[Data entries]
╔══

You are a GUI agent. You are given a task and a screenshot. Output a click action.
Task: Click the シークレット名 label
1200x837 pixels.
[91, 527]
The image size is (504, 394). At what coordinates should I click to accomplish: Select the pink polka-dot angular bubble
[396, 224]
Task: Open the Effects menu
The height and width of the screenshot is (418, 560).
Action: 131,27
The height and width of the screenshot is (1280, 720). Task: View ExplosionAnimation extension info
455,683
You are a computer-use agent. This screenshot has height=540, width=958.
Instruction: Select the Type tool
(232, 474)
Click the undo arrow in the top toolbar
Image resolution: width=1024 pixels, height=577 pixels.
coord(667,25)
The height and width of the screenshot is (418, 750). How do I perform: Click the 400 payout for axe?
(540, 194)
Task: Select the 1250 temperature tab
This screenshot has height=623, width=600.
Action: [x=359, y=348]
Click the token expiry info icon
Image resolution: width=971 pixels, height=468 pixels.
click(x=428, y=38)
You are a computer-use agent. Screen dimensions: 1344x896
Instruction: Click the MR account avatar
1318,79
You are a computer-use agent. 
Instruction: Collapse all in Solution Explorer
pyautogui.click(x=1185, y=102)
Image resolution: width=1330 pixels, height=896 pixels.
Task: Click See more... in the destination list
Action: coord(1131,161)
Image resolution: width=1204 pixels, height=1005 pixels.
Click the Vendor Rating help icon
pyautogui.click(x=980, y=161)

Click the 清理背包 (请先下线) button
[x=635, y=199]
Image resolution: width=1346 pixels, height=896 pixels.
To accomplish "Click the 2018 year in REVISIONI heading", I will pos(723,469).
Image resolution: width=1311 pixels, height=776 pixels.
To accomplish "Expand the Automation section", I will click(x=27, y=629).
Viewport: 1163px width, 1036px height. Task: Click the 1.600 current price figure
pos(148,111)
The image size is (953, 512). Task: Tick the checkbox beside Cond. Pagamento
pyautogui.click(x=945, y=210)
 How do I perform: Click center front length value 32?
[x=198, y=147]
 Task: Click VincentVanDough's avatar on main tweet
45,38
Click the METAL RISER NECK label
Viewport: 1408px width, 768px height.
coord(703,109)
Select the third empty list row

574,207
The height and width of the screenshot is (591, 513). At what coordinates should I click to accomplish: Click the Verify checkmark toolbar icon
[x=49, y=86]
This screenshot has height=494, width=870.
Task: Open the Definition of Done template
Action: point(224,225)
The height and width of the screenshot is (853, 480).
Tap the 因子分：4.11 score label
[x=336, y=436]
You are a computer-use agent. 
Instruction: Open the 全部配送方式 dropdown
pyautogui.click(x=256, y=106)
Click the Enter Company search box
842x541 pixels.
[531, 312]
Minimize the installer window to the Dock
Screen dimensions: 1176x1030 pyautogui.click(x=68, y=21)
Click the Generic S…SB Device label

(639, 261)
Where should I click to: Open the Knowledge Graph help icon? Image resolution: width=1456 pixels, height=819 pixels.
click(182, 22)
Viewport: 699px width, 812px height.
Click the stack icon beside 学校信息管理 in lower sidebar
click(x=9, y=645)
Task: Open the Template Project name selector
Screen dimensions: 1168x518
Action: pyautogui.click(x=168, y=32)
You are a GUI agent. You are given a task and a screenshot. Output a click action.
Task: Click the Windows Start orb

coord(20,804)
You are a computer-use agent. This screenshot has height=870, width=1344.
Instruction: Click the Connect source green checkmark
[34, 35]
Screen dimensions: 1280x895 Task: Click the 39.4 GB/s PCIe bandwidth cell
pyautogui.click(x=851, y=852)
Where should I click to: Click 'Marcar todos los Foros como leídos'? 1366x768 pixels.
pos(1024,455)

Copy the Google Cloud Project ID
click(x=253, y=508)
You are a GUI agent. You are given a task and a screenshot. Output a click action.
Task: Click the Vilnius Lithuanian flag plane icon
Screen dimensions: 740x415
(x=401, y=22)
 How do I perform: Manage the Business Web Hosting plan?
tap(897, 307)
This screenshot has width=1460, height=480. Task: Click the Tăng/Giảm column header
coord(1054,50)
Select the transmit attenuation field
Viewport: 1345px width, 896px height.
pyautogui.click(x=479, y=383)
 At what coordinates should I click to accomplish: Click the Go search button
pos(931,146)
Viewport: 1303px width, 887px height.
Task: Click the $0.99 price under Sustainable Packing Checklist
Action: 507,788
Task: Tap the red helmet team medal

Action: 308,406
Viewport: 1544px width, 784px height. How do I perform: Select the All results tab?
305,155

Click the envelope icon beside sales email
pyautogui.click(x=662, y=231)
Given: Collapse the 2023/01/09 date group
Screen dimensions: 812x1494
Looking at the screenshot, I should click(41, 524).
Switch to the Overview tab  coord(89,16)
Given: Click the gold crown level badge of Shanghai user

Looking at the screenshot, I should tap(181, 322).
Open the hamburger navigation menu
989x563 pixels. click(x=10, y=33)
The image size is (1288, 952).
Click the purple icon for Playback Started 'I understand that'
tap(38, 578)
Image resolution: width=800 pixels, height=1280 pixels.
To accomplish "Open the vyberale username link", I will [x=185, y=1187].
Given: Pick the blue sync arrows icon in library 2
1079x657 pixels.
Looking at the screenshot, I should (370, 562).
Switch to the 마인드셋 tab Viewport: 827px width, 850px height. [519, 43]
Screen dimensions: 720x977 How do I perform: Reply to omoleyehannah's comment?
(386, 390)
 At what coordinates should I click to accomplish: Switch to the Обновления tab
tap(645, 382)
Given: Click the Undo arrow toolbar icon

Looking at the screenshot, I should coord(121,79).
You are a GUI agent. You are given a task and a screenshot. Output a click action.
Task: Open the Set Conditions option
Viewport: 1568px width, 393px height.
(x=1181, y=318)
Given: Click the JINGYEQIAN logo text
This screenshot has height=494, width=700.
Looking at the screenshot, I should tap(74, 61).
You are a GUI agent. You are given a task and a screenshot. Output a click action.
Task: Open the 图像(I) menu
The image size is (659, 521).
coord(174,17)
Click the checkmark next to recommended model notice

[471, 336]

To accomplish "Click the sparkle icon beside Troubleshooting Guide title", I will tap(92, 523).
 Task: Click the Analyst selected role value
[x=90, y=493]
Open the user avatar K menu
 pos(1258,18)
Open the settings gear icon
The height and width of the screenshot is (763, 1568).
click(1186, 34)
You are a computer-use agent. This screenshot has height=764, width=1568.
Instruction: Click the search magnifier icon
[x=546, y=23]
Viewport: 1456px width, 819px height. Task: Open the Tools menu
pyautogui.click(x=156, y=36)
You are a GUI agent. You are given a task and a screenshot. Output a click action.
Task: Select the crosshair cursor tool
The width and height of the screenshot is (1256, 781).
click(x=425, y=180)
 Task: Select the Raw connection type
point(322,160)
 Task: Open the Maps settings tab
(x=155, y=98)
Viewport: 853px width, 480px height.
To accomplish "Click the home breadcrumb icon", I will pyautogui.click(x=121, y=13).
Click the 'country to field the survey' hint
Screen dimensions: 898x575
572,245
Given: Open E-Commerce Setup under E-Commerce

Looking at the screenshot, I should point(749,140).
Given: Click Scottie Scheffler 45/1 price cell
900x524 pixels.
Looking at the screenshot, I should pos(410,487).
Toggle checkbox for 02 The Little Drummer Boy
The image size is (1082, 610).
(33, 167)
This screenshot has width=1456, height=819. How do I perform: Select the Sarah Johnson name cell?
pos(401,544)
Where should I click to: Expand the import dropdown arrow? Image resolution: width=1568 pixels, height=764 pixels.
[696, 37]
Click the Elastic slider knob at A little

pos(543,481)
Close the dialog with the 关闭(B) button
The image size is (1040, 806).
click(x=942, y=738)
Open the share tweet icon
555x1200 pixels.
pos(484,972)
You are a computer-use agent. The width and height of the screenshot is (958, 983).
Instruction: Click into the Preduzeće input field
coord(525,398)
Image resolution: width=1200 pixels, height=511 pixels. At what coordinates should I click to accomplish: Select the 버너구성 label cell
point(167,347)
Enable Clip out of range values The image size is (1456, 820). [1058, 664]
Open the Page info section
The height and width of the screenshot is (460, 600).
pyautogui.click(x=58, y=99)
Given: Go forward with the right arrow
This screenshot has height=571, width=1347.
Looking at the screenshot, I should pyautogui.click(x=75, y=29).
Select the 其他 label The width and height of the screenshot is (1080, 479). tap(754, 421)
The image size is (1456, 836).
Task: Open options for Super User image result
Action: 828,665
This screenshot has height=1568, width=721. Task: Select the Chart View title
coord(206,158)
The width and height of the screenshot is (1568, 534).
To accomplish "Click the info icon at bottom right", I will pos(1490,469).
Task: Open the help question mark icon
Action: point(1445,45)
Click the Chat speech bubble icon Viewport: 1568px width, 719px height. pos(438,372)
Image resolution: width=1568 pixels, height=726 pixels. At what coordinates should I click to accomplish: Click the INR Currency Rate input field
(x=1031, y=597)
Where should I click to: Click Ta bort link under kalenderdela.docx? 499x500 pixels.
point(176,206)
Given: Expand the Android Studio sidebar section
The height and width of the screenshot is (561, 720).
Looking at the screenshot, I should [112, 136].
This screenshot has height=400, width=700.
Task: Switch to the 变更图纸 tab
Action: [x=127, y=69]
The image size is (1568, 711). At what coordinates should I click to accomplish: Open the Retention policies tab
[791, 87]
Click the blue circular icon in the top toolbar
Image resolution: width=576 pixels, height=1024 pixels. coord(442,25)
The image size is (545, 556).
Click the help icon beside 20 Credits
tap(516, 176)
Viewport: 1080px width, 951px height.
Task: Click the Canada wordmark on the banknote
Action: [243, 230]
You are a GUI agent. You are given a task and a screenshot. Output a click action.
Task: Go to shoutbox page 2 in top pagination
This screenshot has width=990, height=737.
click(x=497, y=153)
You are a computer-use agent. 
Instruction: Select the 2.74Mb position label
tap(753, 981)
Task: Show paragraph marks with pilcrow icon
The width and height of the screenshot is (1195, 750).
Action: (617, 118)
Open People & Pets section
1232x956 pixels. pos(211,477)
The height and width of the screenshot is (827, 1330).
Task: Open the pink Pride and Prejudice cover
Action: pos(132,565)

╚══

§ **THE PROBLEM**: Copy out every line of the items above that contains the word "what".

§ **CORRECT OUTPUT**:
The image size is (504, 394). At what coordinates should I click to accomplish: Select the pink polka-dot angular bubble
The height and width of the screenshot is (591, 513). At what coordinates should I click to accomplish: Click the Verify checkmark toolbar icon
 At what coordinates should I click to accomplish: Click the Go search button
 At what coordinates should I click to accomplish: Switch to the Обновления tab
Image resolution: width=1200 pixels, height=511 pixels. At what coordinates should I click to accomplish: Select the 버너구성 label cell
Image resolution: width=1568 pixels, height=726 pixels. At what coordinates should I click to accomplish: Click the INR Currency Rate input field
The image size is (1568, 711). At what coordinates should I click to accomplish: Open the Retention policies tab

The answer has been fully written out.